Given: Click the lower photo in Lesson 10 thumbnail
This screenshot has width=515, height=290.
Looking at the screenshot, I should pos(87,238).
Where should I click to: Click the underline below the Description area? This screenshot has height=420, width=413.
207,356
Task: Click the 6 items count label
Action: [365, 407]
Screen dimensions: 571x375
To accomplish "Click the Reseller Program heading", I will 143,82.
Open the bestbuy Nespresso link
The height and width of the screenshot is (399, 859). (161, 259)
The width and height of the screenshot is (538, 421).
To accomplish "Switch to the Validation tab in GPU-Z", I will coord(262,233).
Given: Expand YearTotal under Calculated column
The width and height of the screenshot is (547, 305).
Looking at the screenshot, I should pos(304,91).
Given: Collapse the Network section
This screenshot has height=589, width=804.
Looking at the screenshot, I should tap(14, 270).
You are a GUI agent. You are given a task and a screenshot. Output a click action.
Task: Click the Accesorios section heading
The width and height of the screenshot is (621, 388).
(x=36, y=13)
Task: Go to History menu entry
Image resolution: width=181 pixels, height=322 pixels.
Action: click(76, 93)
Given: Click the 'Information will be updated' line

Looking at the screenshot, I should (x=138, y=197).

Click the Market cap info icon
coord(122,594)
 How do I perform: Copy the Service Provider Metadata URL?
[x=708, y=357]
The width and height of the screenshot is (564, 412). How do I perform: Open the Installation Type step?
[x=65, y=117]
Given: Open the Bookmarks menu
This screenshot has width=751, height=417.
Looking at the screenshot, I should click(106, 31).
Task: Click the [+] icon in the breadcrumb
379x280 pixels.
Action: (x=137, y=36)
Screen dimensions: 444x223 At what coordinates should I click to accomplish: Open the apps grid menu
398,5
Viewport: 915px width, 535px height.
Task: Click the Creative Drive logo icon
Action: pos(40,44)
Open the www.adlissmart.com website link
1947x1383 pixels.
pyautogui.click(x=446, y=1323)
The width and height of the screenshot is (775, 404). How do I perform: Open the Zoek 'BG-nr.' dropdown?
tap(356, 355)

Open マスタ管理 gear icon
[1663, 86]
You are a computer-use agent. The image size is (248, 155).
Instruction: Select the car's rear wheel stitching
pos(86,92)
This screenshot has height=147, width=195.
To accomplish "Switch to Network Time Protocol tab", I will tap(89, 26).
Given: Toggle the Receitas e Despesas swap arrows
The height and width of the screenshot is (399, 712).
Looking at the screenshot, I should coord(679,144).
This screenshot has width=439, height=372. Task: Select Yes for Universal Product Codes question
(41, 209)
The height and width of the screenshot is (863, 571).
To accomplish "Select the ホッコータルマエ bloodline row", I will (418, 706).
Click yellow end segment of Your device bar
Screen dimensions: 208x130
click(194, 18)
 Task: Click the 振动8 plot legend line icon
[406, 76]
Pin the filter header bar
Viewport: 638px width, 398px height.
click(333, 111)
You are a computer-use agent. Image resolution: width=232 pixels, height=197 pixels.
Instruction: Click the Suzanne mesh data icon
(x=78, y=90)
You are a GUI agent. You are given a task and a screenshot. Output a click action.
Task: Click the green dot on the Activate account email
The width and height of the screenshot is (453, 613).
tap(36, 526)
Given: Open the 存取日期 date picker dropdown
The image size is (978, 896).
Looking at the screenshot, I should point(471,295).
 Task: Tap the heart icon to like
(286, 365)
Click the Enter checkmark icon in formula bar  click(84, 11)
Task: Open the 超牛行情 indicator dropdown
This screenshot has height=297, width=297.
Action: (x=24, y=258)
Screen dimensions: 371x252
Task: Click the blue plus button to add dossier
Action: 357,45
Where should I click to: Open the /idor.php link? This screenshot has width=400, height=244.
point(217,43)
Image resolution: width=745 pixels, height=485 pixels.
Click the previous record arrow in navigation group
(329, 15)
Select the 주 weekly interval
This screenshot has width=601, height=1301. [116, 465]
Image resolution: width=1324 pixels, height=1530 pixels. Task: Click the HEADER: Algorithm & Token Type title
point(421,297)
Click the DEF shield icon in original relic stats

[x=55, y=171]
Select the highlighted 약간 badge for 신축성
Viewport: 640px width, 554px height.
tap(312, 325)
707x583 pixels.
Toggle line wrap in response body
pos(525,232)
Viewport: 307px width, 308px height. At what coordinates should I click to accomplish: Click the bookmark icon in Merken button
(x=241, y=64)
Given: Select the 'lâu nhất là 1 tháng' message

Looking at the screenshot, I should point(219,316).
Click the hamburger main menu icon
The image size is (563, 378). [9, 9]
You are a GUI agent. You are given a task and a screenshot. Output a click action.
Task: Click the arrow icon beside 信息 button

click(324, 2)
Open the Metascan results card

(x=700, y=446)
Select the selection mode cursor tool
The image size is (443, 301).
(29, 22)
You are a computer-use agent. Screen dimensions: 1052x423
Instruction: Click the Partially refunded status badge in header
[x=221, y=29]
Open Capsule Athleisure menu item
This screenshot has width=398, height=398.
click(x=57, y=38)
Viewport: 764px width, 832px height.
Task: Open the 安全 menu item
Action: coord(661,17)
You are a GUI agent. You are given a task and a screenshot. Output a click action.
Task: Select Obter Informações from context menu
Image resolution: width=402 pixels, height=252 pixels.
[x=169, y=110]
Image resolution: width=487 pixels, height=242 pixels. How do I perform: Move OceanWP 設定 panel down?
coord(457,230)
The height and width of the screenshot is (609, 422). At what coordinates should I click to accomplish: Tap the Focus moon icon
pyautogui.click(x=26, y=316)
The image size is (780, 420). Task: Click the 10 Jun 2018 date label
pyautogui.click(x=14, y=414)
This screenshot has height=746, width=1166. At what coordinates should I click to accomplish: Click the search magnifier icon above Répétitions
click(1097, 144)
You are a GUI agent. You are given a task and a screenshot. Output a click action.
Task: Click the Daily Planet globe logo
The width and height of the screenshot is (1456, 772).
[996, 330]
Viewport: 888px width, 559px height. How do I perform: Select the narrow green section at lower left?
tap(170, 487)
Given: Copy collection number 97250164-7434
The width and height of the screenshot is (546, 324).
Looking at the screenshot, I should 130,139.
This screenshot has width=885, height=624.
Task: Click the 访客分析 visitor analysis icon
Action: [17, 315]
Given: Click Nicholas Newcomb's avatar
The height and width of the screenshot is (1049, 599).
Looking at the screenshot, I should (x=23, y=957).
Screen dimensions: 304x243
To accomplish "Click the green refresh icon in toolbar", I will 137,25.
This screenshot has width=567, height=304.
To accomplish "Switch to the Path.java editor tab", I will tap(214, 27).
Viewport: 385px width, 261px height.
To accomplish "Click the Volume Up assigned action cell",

##########

=== EXERCISE INSTRUCTIONS ===
Out of the records above, pull each line containing the word "Switch".

=== ANSWER TO THE PROBLEM ===
To accomplish "Switch to the Validation tab in GPU-Z", I will coord(262,233).
To accomplish "Switch to Network Time Protocol tab", I will tap(89, 26).
To accomplish "Switch to the Path.java editor tab", I will tap(214, 27).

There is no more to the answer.